Can computers comprehend?
Computers can fly airplanes, predict the paths of hurricanes, and beat the best human chess players, but they can't yet do something even small children can do: hold a natural-sounding conversation. To help the rest of us understand the challenge, Associate Professor of Computer Science Lillian Lee demonstrates her point in a 2001 essay with a sentence that can be interpreted in at least ways: At last, a computer that understands you like your mother.
“That very sentence illustrates the host of difficulties that arise in trying to analyze human utterances,” writes Lee. “A moment's reflection reveals that the sentence admits at least three different interpretations … .”
- It could refer to a computer that understands you as well as your mother does.
- It could also refer to a computer that appreciates your affection for your mother.
- And, finally, it could be referring to a computer that understands you as well as it understands your mother.
Lee continues, “…the sentence is ambiguous, and yet we humans seem to instantaneously rule out all the alternatives except the first … . We do so based on a great deal of background knowledge. How are we to get such information into a computer?”
How indeed? Programming a computer with the totality of physical, social, and cultural knowledge available to humans would be a stupendous, perhaps impossible task. Researchers in the field of Natural Language Processing (NLP) have therefore preferred to seek more efficient approaches, either by parsing language into a formal, logical system, or by studying and applying the statistical structure of actual utterances. Lee has been taking the latter approach in her NLP work, using what she calls “knowledge lean” methods. The techniques sound opaque—“Subspace Projection,” “Iterative Residual Re-Scaling,” “Boolean Matrix Multiplication” (papers)—but the upshot is to help computer systems acquire linguistic expertise without expensive, tedious intervention by human interpreters.

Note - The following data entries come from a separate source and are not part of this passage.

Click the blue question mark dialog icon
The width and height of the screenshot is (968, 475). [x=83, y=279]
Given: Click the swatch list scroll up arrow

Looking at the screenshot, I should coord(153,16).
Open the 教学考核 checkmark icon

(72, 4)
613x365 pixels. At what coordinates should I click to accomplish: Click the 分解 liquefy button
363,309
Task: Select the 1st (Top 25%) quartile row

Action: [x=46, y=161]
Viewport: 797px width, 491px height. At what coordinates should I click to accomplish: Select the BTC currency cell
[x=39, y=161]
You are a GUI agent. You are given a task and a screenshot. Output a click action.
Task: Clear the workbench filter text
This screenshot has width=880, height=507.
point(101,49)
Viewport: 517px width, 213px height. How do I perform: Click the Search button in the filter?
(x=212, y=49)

The effort has already borne fruit: Lee notes that sophisticated statistical models, large samples of real human speech, and ever-improving techniques for computer learning have “led to our achieving the milestone of commercial-grade speech recognition products capable of handling continuous speech ranging over a large vocabulary.”
Lee has also been focusing on such applications as automated construction of thesauri and teaching computers to find word boundaries in “segmentless” languages like Japanese, characterized by hard-to-find spaces between words. Computers must be taught to compensate for this. There's still much work to do, however, before users can actually converse with their computers, a la HAL-9000 in the classic film 2001: A Space Odyssey. Understanding human utterances, after all, entails more than observing word frequencies, including grasping matters like subtext and rhetorical devices such as sarcasm and understatement.
“That is language ‘in the wild,'” she says. “You can't get away from it.”